The process of making glucose from non-carbohydrate sources, like proteins or fats. Occurs in the liver (mainly) and the kidneys. The body converts amino acids (from proteins) or glycerol (from fats) into glucose. This happens during starvation, fasting, or intense exercise when glycogen stores are empty. The hormone glucagon (from the pancreas) stimulates gluconeogenesis. Ensures the body has glucose even when food isn’t available.

Fermentation

Anaerobic (without oxygen) process that allows cells to keep producing ATP when oxygen is unavailable. It occurs in the cytoplasm, not the mitochondria. Produces only 2 ATP per glucose, compared to the ~36 ATP produced in aerobic respiration. Helps regenerate NAD⁺, which is needed for glycolysis to continue.

Lactic Acid Fermentation

Humans & Bacteria. Occurs in muscle cells (during intense exercise) and some bacteria (used in yogurt & cheese production). Process Glucose → Pyruvate → Lactic Acid. This process regenerates NAD⁺, allowing glycolysis to continue. Causes muscle fatigue and soreness due to lactic acid buildup. When oxygen is restored, lactic acid is converted back into pyruvate and enters aerobic respiration.

Alcoholic Fermentation

Yeast & Some Bacteria. Occurs in Yeast and some bacteria. Process Glucose → Pyruvate → Ethanol + CO₂. Regenerates NAD⁺ to keep glycolysis going. Used in making beer, wine, and bread (the CO₂ makes bread rise). The ethanol produced in this process is the alcohol found in alcoholic beverages.

Pyruvate Oxidation

After glycolysis, we have 2 pyruvate molecules (from 1 glucose). If oxygen is present, pyruvate moves into the mitochondria for further processing. Pyruvate oxidation prepares pyruvate for the Krebs cycle by converting it into acetyl-CoA.
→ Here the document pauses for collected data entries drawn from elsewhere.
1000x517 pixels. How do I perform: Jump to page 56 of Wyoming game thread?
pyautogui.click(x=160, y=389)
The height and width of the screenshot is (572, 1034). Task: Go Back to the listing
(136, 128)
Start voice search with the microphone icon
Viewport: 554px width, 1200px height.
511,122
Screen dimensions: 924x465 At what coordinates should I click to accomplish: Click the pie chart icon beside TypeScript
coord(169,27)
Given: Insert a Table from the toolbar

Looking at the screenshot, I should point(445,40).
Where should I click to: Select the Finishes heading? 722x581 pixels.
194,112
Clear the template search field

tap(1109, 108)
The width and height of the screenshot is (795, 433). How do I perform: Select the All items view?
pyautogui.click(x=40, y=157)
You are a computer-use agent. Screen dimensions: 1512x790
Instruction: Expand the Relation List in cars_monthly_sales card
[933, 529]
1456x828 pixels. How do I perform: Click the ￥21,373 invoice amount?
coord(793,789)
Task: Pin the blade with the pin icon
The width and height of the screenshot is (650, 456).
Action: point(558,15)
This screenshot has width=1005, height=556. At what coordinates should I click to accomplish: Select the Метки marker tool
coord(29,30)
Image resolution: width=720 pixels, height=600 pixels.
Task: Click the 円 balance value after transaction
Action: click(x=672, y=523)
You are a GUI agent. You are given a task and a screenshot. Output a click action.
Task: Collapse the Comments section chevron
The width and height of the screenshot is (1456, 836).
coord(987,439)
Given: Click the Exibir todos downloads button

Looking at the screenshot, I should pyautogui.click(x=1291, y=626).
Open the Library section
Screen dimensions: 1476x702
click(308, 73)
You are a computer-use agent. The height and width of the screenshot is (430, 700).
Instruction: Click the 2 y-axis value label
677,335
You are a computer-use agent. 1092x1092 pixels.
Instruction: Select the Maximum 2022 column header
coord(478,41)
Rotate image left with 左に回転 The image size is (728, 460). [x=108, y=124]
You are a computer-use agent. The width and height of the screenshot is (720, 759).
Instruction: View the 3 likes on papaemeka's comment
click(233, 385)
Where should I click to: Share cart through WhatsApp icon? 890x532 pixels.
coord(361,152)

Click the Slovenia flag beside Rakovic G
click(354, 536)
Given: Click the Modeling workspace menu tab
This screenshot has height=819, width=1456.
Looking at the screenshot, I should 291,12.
Pyruvate Dehydrogenase Complex (PDC)

Once glycolysis is done, we have pyruvate, a 3-carbon molecule. But for the Krebs cycle (Citric Acid Cycle) to begin, pyruvate must first be converted into acetyl-CoA. This happens in a large enzyme system called the PDC, which works like a processing plant.

Krebs Cycle

acetyl-CoA enters the Krebs cycle, which happens inside the mitochondrial matrix. The goal of this cycle is to break down acetyl-CoA completely into CO₂, while capturing high-energy electrons in NADH and FADH₂.

Phosphofructokinase (PFK)

an enzyme that controls the speed of glycolysis by regulating an important step, It converts fructose-6-phosphate into fructose-1,6-bisphosphate, which is a committed step in glycolysis. Since this step requires ATP, the cell only wants to do it when energy is needed.